The most interesting, and relevant to this blog (yes, sometimes I stay on topic), was my collection of students this semester. Partially because of me, and partially because of them, we had trouble getting places this semester. I talked and talked, but it felt like we never really got anywhere. I left the semester fairly convinced they hadn’t learned anything.
And then I looked at the class reflections, and almost cried. I got several comments that this was their favorite English class, that it challenged them, and that it helped them come out of their shells. Now granted, I forgot to give them the talk about how I don’t read these until after I grade, so some of them might be sucking up, but those folks aside, I got some very sweet and uplifting comments.
As a teacher, that’s my main goal–I want to help them. And if I can’t teach them how to formulate a bloody argument, or that a thesis statement is not a question, I’d like to at least teach them that they can write, that writing is important, or that they have opinions worth listening to.
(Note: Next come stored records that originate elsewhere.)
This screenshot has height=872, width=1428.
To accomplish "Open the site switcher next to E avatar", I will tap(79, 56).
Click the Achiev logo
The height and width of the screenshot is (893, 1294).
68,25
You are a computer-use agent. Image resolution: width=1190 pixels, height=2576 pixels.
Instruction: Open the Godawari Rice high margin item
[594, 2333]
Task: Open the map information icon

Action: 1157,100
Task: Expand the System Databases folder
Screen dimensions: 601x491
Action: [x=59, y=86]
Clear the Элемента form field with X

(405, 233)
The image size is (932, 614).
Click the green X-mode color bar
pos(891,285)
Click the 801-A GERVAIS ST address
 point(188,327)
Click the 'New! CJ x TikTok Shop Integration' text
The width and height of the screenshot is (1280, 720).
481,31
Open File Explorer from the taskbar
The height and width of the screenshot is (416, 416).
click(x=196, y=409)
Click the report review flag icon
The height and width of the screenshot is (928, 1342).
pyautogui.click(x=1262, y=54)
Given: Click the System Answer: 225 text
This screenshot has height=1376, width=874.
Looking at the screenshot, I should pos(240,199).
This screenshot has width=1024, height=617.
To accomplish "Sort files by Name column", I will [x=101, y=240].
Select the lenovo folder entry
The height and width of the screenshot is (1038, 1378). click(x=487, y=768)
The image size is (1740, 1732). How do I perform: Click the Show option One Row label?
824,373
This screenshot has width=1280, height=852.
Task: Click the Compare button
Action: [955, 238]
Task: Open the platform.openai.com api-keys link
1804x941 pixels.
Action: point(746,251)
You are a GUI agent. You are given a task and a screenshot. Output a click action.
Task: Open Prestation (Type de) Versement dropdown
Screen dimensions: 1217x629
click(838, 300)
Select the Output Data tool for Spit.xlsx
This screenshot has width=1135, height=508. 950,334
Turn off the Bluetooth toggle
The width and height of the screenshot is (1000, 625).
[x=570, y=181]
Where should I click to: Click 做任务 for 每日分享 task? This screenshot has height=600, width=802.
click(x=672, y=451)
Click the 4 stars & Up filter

And I think I managed to do that, and that makes me feel good about the last five months.
So even though things kind of ended on a whimper instead of a bang, I still have a warm fuzzy for these kids that I never expected to have. I might actually miss them. And so many of them are teetering on the cusp–I hope they tip over on the side that lets them do great things.
So that’s me. As for you, I hope your year was full of learning and interesting discoveries, that you moved beyond something, or gained something, or just left 2013 a little better and more interesting than you found it last January first.
All the best from the blog. Everyone have a safe and happy night, and let’s give 2014 a run for its money.